EXCERPTED RECORDS »
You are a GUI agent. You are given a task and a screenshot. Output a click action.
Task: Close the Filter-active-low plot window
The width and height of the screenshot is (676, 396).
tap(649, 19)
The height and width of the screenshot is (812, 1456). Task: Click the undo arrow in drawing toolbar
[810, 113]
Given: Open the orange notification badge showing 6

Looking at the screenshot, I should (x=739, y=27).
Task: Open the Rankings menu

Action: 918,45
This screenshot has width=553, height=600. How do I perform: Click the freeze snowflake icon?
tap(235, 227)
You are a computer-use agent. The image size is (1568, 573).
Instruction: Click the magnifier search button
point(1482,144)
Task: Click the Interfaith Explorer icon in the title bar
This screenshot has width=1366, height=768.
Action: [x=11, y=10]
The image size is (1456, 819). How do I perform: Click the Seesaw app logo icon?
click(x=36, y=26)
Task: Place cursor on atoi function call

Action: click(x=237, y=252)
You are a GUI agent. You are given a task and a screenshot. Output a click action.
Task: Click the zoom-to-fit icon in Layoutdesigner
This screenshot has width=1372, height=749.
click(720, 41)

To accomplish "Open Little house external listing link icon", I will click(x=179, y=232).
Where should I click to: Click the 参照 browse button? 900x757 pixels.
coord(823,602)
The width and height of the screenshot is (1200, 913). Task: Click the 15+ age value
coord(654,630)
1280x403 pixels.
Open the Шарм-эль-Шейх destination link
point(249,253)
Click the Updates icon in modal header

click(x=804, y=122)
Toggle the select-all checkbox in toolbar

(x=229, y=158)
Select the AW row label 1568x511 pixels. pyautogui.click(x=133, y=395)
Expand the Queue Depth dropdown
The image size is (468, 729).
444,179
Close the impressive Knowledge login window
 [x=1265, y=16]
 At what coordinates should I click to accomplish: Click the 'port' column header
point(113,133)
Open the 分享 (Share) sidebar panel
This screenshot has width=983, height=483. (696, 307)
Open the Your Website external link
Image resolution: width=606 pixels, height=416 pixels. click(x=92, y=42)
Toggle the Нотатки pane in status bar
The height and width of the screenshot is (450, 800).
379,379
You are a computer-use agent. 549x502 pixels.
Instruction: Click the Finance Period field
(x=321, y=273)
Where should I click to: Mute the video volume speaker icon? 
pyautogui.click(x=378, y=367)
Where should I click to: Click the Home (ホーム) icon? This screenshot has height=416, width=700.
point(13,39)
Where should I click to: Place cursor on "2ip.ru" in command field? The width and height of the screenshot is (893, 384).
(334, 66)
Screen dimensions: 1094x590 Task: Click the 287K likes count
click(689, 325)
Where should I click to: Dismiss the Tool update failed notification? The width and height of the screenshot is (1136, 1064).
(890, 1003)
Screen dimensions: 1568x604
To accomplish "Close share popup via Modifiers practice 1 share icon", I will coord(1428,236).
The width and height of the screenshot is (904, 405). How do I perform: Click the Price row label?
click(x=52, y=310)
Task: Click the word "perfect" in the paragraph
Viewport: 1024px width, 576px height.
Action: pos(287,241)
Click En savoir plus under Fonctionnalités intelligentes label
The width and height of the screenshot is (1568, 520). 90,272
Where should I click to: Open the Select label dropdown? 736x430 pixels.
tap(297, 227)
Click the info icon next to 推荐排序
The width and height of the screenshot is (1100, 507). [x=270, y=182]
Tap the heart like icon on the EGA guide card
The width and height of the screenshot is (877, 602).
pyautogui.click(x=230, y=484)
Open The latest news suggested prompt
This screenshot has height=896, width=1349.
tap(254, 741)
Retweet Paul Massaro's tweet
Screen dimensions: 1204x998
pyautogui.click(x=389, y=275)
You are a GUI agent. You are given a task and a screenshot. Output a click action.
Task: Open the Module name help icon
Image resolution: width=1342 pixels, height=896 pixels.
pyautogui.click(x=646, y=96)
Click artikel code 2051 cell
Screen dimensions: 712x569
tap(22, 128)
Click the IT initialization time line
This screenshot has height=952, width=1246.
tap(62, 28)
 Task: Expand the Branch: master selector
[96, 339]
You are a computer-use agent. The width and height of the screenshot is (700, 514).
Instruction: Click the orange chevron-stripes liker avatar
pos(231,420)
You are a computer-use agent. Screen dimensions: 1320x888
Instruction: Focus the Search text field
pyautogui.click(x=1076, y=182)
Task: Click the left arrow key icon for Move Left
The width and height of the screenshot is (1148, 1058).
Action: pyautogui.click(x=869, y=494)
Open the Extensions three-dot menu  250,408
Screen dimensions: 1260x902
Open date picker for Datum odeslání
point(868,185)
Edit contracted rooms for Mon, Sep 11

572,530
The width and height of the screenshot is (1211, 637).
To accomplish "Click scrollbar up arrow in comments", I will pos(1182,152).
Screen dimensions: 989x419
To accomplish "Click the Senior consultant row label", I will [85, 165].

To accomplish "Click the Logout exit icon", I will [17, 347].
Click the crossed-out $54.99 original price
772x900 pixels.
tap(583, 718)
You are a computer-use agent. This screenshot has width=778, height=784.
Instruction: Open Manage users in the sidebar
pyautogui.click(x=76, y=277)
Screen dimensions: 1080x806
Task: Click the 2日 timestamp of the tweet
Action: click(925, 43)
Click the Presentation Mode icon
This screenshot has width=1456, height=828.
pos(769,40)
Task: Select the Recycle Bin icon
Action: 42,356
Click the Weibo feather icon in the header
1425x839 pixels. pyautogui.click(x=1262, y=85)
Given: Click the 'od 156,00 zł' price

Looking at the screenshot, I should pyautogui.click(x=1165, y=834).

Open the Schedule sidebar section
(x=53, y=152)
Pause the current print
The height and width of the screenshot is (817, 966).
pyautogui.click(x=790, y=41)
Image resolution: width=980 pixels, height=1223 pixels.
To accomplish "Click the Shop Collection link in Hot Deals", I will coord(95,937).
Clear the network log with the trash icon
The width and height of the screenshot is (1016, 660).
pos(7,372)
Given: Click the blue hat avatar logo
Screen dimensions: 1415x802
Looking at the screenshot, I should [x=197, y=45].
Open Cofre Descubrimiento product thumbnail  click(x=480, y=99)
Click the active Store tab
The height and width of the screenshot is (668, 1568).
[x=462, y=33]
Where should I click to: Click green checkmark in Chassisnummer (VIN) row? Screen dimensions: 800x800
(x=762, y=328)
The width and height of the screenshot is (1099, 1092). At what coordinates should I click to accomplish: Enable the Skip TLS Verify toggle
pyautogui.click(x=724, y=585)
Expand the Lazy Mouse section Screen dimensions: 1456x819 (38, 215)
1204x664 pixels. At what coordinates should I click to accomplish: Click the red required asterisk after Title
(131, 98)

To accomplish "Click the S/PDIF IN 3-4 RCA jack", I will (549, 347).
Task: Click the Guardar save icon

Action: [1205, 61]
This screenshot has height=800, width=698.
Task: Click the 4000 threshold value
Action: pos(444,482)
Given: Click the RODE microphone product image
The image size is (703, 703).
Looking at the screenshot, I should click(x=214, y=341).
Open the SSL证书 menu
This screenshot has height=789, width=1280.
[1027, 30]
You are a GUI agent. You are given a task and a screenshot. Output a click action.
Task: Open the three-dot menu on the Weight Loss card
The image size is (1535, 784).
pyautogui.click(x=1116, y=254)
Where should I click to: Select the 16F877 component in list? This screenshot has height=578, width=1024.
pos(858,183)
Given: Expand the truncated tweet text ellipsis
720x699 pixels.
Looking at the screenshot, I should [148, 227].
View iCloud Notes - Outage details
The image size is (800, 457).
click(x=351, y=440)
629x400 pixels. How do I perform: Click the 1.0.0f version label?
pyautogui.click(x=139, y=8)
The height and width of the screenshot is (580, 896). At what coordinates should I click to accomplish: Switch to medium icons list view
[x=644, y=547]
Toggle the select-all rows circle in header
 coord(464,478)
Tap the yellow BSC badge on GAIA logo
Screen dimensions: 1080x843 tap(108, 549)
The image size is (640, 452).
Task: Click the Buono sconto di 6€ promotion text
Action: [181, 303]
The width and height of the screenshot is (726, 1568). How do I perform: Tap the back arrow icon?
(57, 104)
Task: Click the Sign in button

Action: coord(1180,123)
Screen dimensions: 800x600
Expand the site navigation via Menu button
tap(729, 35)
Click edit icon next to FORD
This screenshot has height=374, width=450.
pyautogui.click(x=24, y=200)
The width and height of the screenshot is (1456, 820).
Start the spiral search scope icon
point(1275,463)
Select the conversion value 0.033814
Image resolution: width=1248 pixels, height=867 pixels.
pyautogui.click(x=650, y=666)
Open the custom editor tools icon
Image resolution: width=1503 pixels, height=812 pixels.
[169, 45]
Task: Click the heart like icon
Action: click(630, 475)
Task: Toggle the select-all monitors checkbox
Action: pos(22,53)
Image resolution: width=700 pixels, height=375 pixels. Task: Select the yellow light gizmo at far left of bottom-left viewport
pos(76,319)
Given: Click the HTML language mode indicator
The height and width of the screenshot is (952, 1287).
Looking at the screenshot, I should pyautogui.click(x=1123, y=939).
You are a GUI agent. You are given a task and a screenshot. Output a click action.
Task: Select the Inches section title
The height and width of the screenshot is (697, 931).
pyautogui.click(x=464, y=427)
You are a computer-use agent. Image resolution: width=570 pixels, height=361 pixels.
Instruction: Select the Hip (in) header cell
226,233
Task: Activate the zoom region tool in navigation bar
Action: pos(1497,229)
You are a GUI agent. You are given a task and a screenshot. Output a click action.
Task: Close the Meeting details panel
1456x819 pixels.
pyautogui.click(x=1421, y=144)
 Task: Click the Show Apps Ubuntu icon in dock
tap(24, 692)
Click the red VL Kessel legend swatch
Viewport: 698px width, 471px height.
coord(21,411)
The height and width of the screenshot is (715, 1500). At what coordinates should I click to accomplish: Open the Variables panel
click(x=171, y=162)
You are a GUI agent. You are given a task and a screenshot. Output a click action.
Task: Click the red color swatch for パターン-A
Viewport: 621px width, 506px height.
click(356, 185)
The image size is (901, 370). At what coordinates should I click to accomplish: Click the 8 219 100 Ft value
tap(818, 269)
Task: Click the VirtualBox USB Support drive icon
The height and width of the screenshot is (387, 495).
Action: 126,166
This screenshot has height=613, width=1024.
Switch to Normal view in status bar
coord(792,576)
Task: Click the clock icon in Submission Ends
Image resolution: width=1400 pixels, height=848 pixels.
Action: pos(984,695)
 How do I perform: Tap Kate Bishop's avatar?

INSTRUCTIONS FOR THE TASK » The expected output is the lines from the one holding "This screenshot has height=613, width=1024." through the last line of the data, exactly as they appear, with nothing before or after.

RESULT »
This screenshot has height=613, width=1024.
Switch to Normal view in status bar
coord(792,576)
Task: Click the clock icon in Submission Ends
Image resolution: width=1400 pixels, height=848 pixels.
Action: pos(984,695)
 How do I perform: Tap Kate Bishop's avatar?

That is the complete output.